Jackson cautions against using, for example, a cancer diagnosis code before you get the pathology back. "No matter how many prostate nodules you've seen, don't code the biopsy until you get the results back," she says. "What if you're wrong, and the pathology report says negative for cancer? You've already assigned a diagnosis to the patient's record that will make it hard for him to get life insurance." Do not wait for the pathology report to come back before assigning the diagnosis, which might be considered fraud, Jackson says.
Screening Tests
Distinguish carefully between tests that are ordered due to signs and symptoms and screening tests. If there is no evidence of illness when you order the test, you must indicate that it is a screening test.

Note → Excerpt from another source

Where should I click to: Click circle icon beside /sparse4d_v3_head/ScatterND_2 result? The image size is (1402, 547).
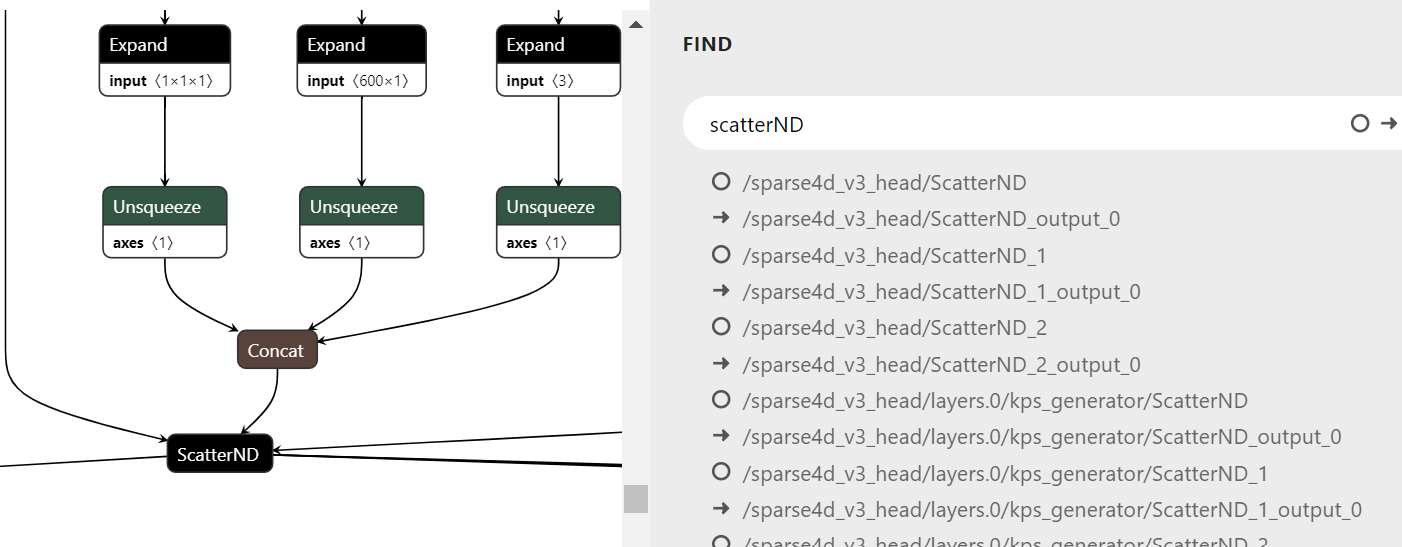[x=720, y=327]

If the test subsequently shows a diagnosis, code this as a screening with the finding as a secondary diagnosis.
The situation is different if the physician interprets the tests. "In our facility, the physician reads the x-rays and interprets the labs, so for those tests, we would code the result," says Nelda Laskey, RHIT, urology coder with Garden City Medical Clinic in Garden City, Kan. In general, Laskey approves of using the confirmed diagnosis as the primary diagnosis, and the sign or symptom as the secondary diagnosis. In inpatient coding, Laskey says, this is the rule.
"The key point is for everyone to be on the same page," says Laskey, referring to all the players: CPT, ICD-9, CMS, local carriers, and private HMOs. "We can code correctly. The question is whose rules do we follow?"
Laskey, like many coders, suspects diagnosis-driven payments eventually will apply to physicians as well as to hospitals. "If we don't have our act together by then, we'll lose out on reimbursement," she says.